May 14 (Zero Day) & May 15 (~12:50 – ~19:00)
Old Station / State Highway 44 (mi 1377.3) – before Cache 22 Water Tank / FS 22 (15.7 mi / Total: 1393.0 mi)
Total PCT miles: 730.1
Weather: Windy, rainy and cold. I warm up as I walk and the rain disappears, so it’s nice and fresh but I’m stuck between feeling cold and warm. It rains again when I’m in my tent.
The Coachman Hotel in South Lake Tahoe is my dream come true and I wish I could zero here, but I can’t. We’ve had so many days off flipping around already, and our premature withdrawal from the Desolation Wilderness due to my snow blindness has thrown us yet another curveball – more days without making any progress.
We’ve silently agreed to flip up again, this time to somewhere without actually any snow, which puts us over 250 miles ahead, at Old Station. But first I try and enjoy the hotel before we checkout. My eyes have already improved, a little less red and swollen, and a little less gritty. I’m surprised it’s starting to feel better already. The breakfast is amazing: they have a waffle machine with batter made of actual quality ingredients (unlike the tasteless concoction of what I presume is water and powdered eggs you find in all the other hotels), and I add homemade jam and whipped cream to it. It’s delicious.
Then Speedy notices that the cooler-than-cool hotel reception sells sunglasses from a brand called SunSki, and I immediately like them. I’ve never owned sunglasses before because I don’t enjoy having things on my head, but I can’t get around them now. I decide to buy them as we checkout, and although it’s odd to walk around a much darker world, it also feels nice to shield my sore eyes from the brightness around.
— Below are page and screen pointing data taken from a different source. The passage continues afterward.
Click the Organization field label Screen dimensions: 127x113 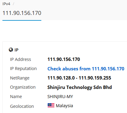pyautogui.click(x=23, y=87)
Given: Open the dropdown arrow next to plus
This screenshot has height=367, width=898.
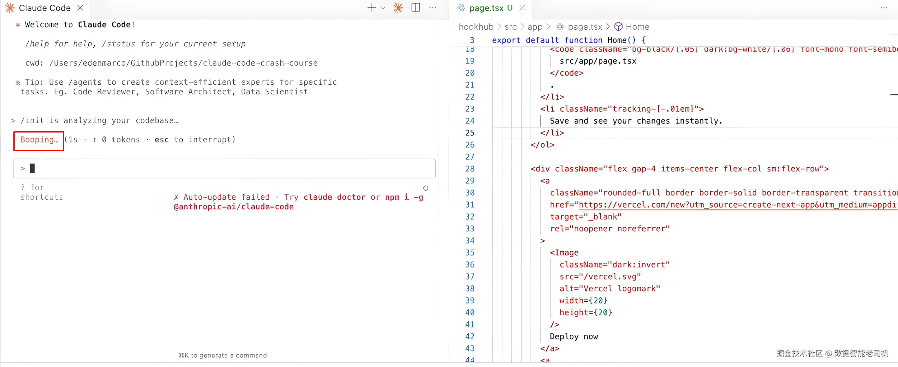Looking at the screenshot, I should pos(383,8).
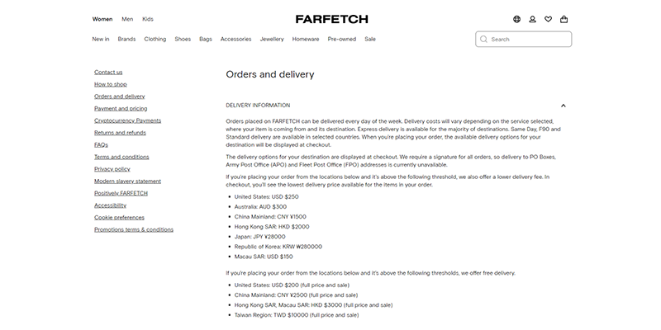Open the region and language globe icon
The height and width of the screenshot is (330, 661).
click(516, 19)
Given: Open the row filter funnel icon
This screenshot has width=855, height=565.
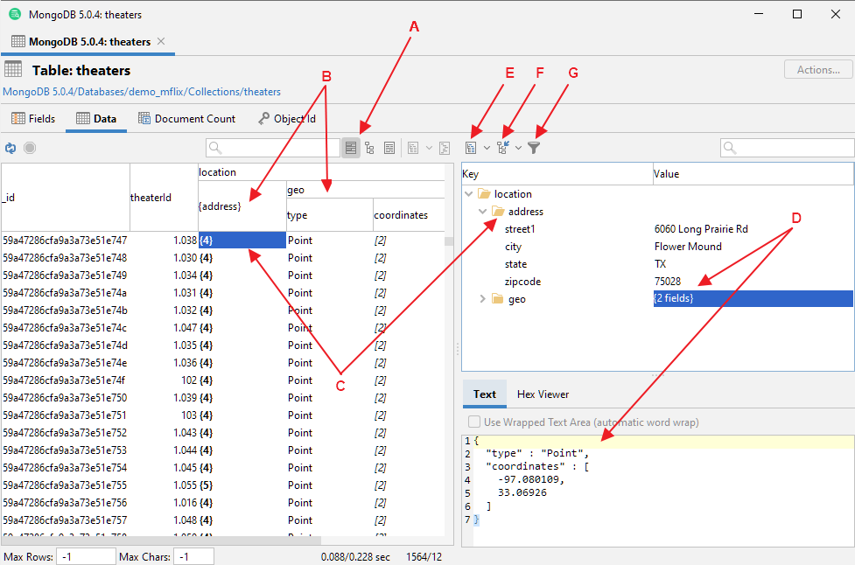Looking at the screenshot, I should click(534, 147).
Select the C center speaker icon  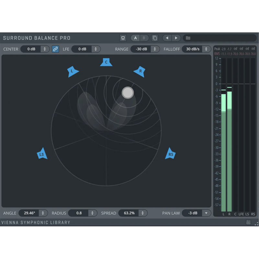tap(106, 62)
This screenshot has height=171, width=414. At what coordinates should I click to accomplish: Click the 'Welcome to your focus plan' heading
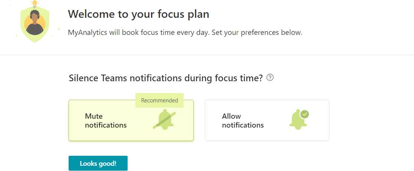pyautogui.click(x=139, y=14)
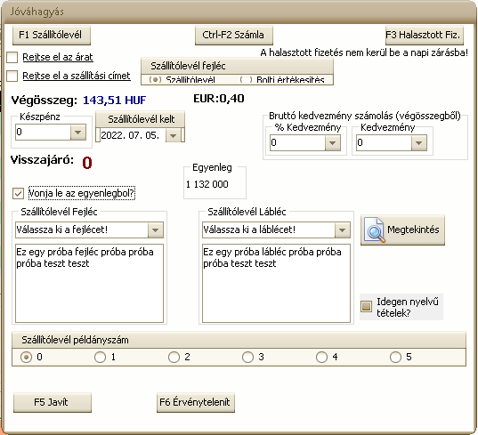
Task: Tick Rejtse el a szállítási címet checkbox
Action: (x=12, y=76)
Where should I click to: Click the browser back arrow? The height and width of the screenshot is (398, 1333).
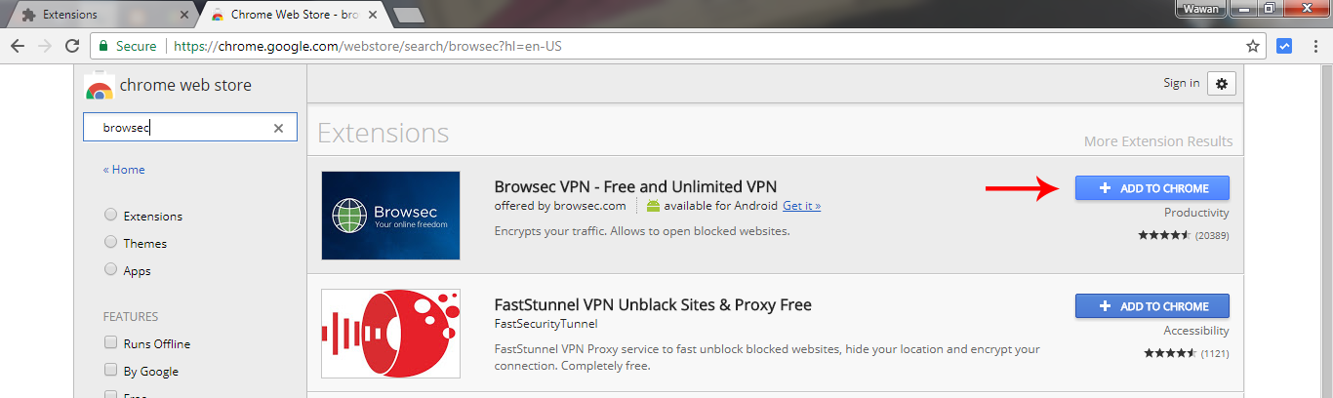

We hire a car once again, and drive up to Redding where we camp for the night. The following morning we attempt to hitch the final stretch to Old Station, but we’re not in a good spot – we’re hitching from an on-ramp to a huge Interstate, a depressing spot in the rain and we’re not quite sure anyone would be able to stop and pick us up even if they wanted to. We quickly opt for a $70 Uber instead, just wanting to simplify things and get back to the trail. We’re picked up and taken along a long road, the weather slowly worsening as we draw closer. The road leads through gorgeous, solid forests and we’re excited about the prospect of walking underneath the cover of trees. Well, Prince and I are – Speedy prefers open spaces.
There’s a steady, dreary grey rain once we reach Old Station and we decide to sit in the cafe for a little first, to unwind, and the people there are so excited to see us that we end up eating lunch. By the time we leave it’s early afternoon, the rain has lessened, and we walk the short road walk to the trail.
For a second time now, we’re back on the PCT. It feels weird to be in an entirely different landscape, and to not have slowly walked into it, to not have earned being there. My thruhike is disrupted. But I hope by tomorrow, when I wake up in the comfort of my tent on the trail, I’ll feel like I belong again.
We enter the Hat Creek Rim section, which I now realise is actually a burnt and exposed stretch that was destroyed by fires from lightning in 2009. It’s nice and easy walking but I secretly can’t wait to get into the trees. I wonder if I’ll get them at all on this stretch to Burney. I’m walking on the rim, the burnt forest section just to the right, and on the other side I’m overlooking the bare valley. I can’t really complain – snowy mountains line the far end of the valley, their very peaks veiled by grey clouds, and I’m just happy to pass by them.
It isn’t very sunny but I’d rather keep my eyes from too much exposure, so I view today’s world in relative darkness. Having sunglasses for the first time makes me feel more separated from my surroundings, but I know I’ll just have to get used to it. After some time it stops raining, and it’s nice to be walking in dry, cool weather – this section is notorious for being burning hot and exposed, so from that point of view I should be happy to be here so early, when it’s still cold.
I wonder how many people have hiked this section already this year. Most of the hikers flipflopping are southbounding from somewhere further up, mostly from Ashland, which sits around the Oregon / Washington border, and we’re probably some of the first heading north. Then I spot a trail register – the book in it is brand new, but it shows a few people passing since earlier this week. Several even came through earlier today. It makes me wonder where all the hikers we know are. Everyone must be so scattered this year. It’s such a shame.
For the rest of the day, the landscape doesn’t change much. The trail leads into the trees a few mere moments and then I’m out again. The path is blissfully level though, and towards the end of the day I’m walking along the rim again, now with flowers and small bushes everywhere. I find Speedy and Prince camped in the wind, and I continue on a little, passing prescribed burn areas, until I get close enough to the first water tank on this stretch and I set up too, listening to the wind howl in the distance, blowing through the trees nearby.